A ventilator typically costs around $50,000, says Douglas Chin, a Harvard-educated surgeon who has been helping the Afghan Dreamers with their prototype. By comparison, he says, producing a mechanized hand-operated ventilator could cost around $500.
After the meeting with the governor, a team of four Afghan Dreamers began looking online for open-source design ventilators. Mahboob and Somaya Farooqi, the 17-year-old team captain, came across a design released by MIT for a low-cost, low-tech ventilator called the MIT E-Vent.

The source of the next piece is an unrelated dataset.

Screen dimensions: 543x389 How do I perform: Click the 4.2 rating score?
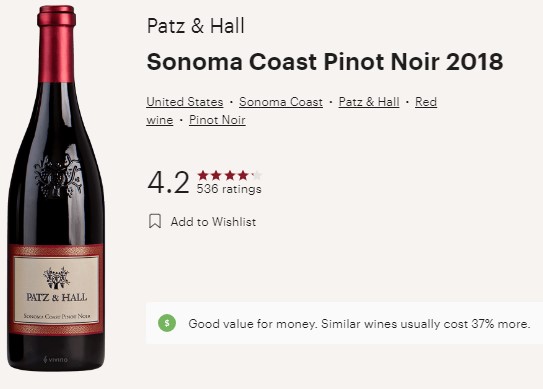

The design is deliberately low-tech so it can be replicated using locally sourced products around the world. For instance, it calls for installing a microprocessor, usually included in robotics kits for kids and teens. And it can be built out of widely available machine parts.
The MIT team on their website says their design “cannot replace an FDA-approved ICU ventilator in terms of functionality, flexibility and clinical efficacy” but that it could help in “life-or-death situations where there is no other option.”
Slocum estimates about a dozen teams, from places as diverse as Chile to Iran are building ventilators using the design. The Afghan Dreamers, he says, is the only all-female team he is aware of, and they come from the poorest country.
They were also the first to figure out that windshield wiper motors could be finagled into powering a working ventilator.
“So I just hope no one gets mad at us, or them, in particular when the rainy season comes and they go to their car and there’s no wipers,” says Slocum, jokingly.
The Afghan Dreamers have had a number of challenges while building the prototype. For one, they’re working while fasting – it’s the Muslim month of Ramadan. They also have to keep safe amid the pandemic, says Farooqi. “Each of us work on a separate part of the ventilator. When we get together, we wear masks and gloves.”
And because Herat is largely shut down due to COVID, Farooqi says the team had to be ingenious about sourcing parts. “Most of the material we are using is actually from Toyota Corolla car parts” from nearby secondhand markets, such as the windshield wipers, a gear box and motor, along with some motorbike parts.
Corollas are a common type of car in Afghanistan, so if this prototype works, the ventilator should be cheap and easy to replicate using parts likely to be available at car shops, says Mahboob.
The girls are now trying to get the machine to be able to sense a patient’s breathing pattern and adjust the amount of air they get accordingly.
For the ventilator to do that, the team needs two parts – a “pressure transducer” – a sensor that converts pressure measurements from breath into electrical signals – and a microprocessor to process those signals into a pump of air.
Both parts cost about $50 each but the team can’t source them locally or ship them into Afghanistan. There is no mail service that the women can access. And so six weeks into building their ventilator, the women are now trying to find a way get these last parts.
Some health officials in Afghanistan are doubtful that the girls will succeed. “We appreciate this idea,” says Muhammad Rafiq Sherzai, spokesman for the Herat Public Health Department. But he notes the need to have the machines approved by appropriate organizations.
Indeed, once the team builds a successful prototype, it has to be tested and approved by the health ministry in Herat, and then in the capital Kabul. Once they have that approval, local factories can replicate the machine.
The team is optimistic. They’ve overcome other hurdles.
They first came to international attention three years ago, when they were refused visas twice to enter the U.S. for a robotics competition. Many visit visas are denied because some Afghans have used them to stay in the U.S. and never return to Afghanistan.
After an international outcry, President Donald Trump intervened and let them in.
They made it to the competition and even won an award for courage for their can-do attitude under difficult circumstances.
“That award was a result of our hard work. And it’s made us work even harder,” says Farooqi. Speaking of the ventilator her team is building, she adds, “even if it saves just one patient’s life, I’ll be happy.